A coffee is more than just a "strong," "smooth," or "bitter" drink, adjectives we often use when asked for an opinion on coffee. If you're curious about truly examining the gastronomic pleasures of a cup of coffee and discovering the idiosyncrasies that can emerge from it, a complex world unfolds, often lacking adjectives to describe its varied aromas and different flavors.
Petrona Perez is a coffee with citrusy, fruity and floral notes.
It is undeniable that the aroma of coffee is one of the most pleasurable scents. There's nothing like the smell of it when you wake up in the morning. In fact, coffee is possibly one of the most complex foods in its chemical composition. More than 800 compounds contributing to its wide range of aromas and flavors have been identified. This is almost three times more than the compounds found in wine! Similar to a wine sommelier, a coffee taster has the ability to identify both good and bad characteristics of coffee by describing its aroma, sweetness, acidity, body, and balance.
Features to look for in good coffee:
Fragrance and Aroma Before taking the first sip, a good coffee drinker typically inhales its aroma. Fragrance is what we smell when the ground beans are dry, and aroma is what the beans release when soaked in hot water. Here, you begin to distinguish "floral," "fruity," or "chocolaty" characteristics that anticipate the coffee's taste. With some practice, just by smelling the fragrance, you can start differentiating between coffees from different regions, varieties, and processes.
Taste During cupping, sweetness will be the first to appear, followed by saltiness, acidity, and finally bitterness. High-quality coffee presents a balance between acidity and sweetness. A professional taster looks for a good taste that lingers even as it cools, indicating a high-quality coffee.

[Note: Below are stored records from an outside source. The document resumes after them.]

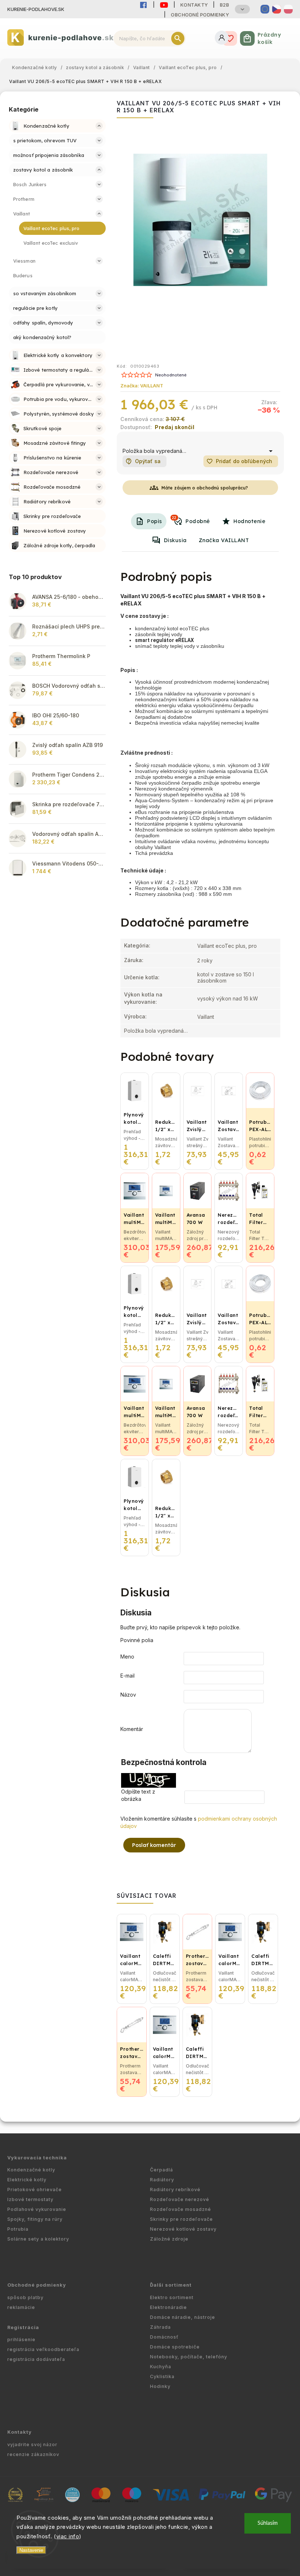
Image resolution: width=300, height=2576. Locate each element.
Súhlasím (268, 2523)
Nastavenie (31, 2550)
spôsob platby (25, 2297)
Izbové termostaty (30, 2199)
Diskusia (175, 540)
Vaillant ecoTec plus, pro (227, 946)
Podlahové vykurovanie (36, 2209)
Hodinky (160, 2386)
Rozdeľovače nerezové (179, 2199)
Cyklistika (162, 2376)
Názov (128, 1694)
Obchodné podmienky (200, 15)
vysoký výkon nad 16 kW (227, 998)
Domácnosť (164, 2337)
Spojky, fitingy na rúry (35, 2219)
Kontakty (194, 5)
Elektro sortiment (172, 2297)
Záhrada (160, 2327)
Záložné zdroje (169, 2239)
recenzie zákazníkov (33, 2454)
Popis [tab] (154, 521)
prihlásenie (21, 2339)
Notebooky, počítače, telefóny (188, 2356)
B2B (224, 5)
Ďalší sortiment (171, 2285)
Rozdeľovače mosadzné (180, 2209)
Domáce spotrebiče (175, 2347)
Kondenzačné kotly (31, 2170)
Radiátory (162, 2179)
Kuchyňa (160, 2366)
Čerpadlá (161, 2170)
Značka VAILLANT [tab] (224, 540)
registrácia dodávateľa (36, 2359)
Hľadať (177, 38)
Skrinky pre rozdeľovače (181, 2219)
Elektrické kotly (26, 2179)
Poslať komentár (154, 1845)
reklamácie (21, 2307)
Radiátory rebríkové (175, 2189)
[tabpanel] (134, 1218)
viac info (67, 2536)
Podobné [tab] (191, 520)
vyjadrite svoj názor (32, 2444)
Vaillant (205, 1017)
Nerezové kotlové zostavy (183, 2229)
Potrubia (18, 2229)
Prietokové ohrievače (34, 2189)
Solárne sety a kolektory (38, 2239)
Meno (127, 1656)
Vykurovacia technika (37, 2157)
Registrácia (23, 2327)
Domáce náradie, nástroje (182, 2317)
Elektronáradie (168, 2307)
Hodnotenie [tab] (249, 521)
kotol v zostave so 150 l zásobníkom (225, 977)
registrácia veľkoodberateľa (43, 2349)
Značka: (141, 385)
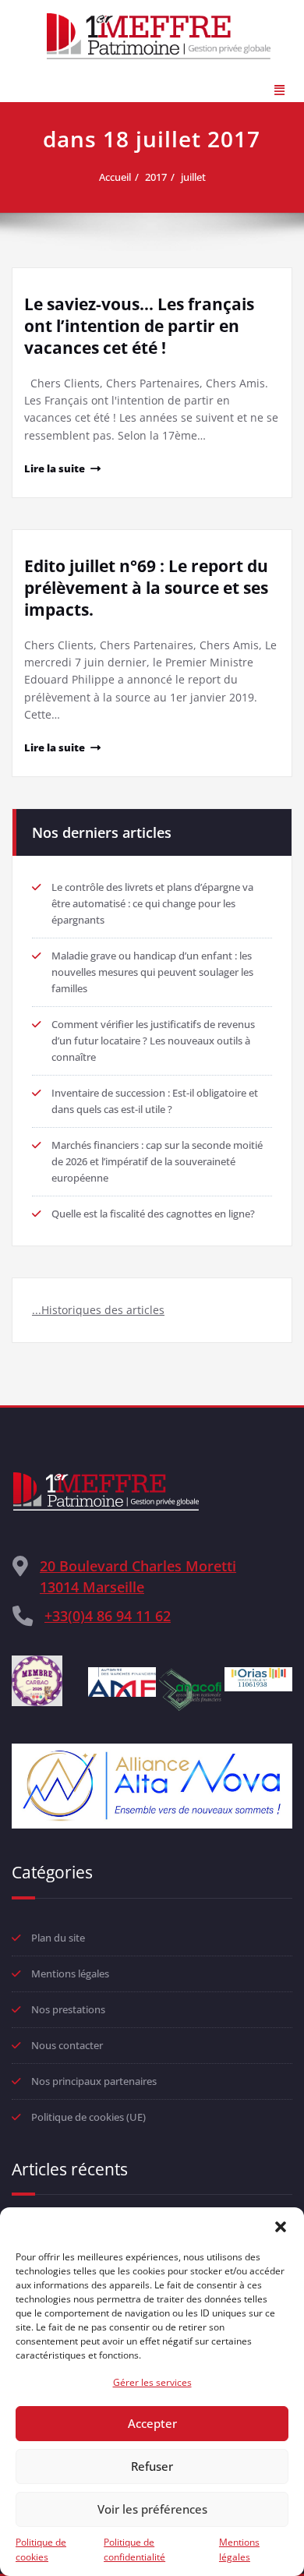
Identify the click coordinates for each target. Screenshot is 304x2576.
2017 (156, 177)
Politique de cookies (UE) (88, 2117)
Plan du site (58, 1938)
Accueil (115, 177)
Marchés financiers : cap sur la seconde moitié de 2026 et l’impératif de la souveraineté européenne (157, 1161)
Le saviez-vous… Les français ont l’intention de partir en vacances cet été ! (139, 326)
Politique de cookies (41, 2549)
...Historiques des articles (98, 1309)
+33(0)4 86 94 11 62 (107, 1615)
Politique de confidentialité (134, 2549)
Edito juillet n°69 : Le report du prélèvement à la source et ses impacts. (146, 587)
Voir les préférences (152, 2509)
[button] (280, 2227)
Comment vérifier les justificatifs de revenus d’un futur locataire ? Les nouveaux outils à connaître (153, 1040)
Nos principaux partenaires (94, 2081)
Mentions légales (239, 2549)
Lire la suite (54, 468)
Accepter (152, 2423)
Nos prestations (68, 2009)
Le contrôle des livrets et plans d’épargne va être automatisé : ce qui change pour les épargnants (152, 903)
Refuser (152, 2466)
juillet (193, 177)
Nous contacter (67, 2045)
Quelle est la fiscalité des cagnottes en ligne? (153, 1214)
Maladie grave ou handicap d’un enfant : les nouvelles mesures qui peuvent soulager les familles (152, 972)
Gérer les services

Acidity Found in high-altitude coffees, acidity is a desirable characteristic that should not be confused with sourness or bitterness. It's the property that brings the cup to life, giving its flavor marked and vibrant qualities. Without enough acidity, coffee tends to be flat and without personality. For example, coffees from the Huehuetenango region stand out for their marked and delicate acidity.
Body Body refers to the thickness of the coffee in the mouth, its viscosity, weight, and how it is perceived on the tongue. This characteristic is related to the oils and substances extracted during the infusion.
Balance Balance demonstrates a harmony of the characteristics noted in the cup. An excellent coffee will present sufficient sweetness, body, and acidity, with none of these being too intense to overshadow the rest. Just like Antigua Guatemala coffees that stand out for their excellent balance.
HOW TO CONDUCT A TASTING WITH OUR GENTO KIT?
Our tasting kit is designed as a personalized experience. There are several ways to enjoy this kit and develop your nose and palate: You can prepare the coffees using a pour-over method (V-60, Chemex, etc.) of your choice and taste them over several days, making sure to note your observations in the Gento Coffee Tasting Journal. Alternatively, you can conduct a professional cupping; we share the steps below.
- Small cups or bowls
- Hot water (200°C)
- Tasting kit (ground)
- Gento Coffee Tasting Journal
- Pencil or pen
- Heat water to 200°C (do not overheat to avoid over-extraction).
- Grind the coffees with a medium-fine grind.
- Place each ground coffee in small cups or bowls, for a total of 10.
- Put 10 grams of coffee in each cup. Smell the fragrance and note it in the Coffee Tasting Journal.
- For every 10 grams of coffee, pour 182 ml of hot water into each cup. Take your time while pouring the water. Now, smell the aroma.
- At the 4:00 minute mark, break the crust.
- Clean the grounds without stirring too much.
- Wait until the 12:00 minute mark to start tasting the coffee. Ensure to slurp with a big sip, savoring the characteristics of the coffee and noting them down. You can spit out the coffee after each sip.
- Taste each coffee multiple times, evaluating its characteristics and consistency from hot to cold. A good coffee will maintain its characteristics as it cools.
REMEMBER With fresh and high-quality coffees, you not only delight your palate but also have the opportunity to distinguish aromas and flavors, finding differences and becoming interested in the origin of their characteristics. Any coffee lover could find this activity interesting and enriching. With a bit of practice, it's possible to appreciate the difference between the good, the bad, and the different and truly enjoy a good cup of coffee of your preference.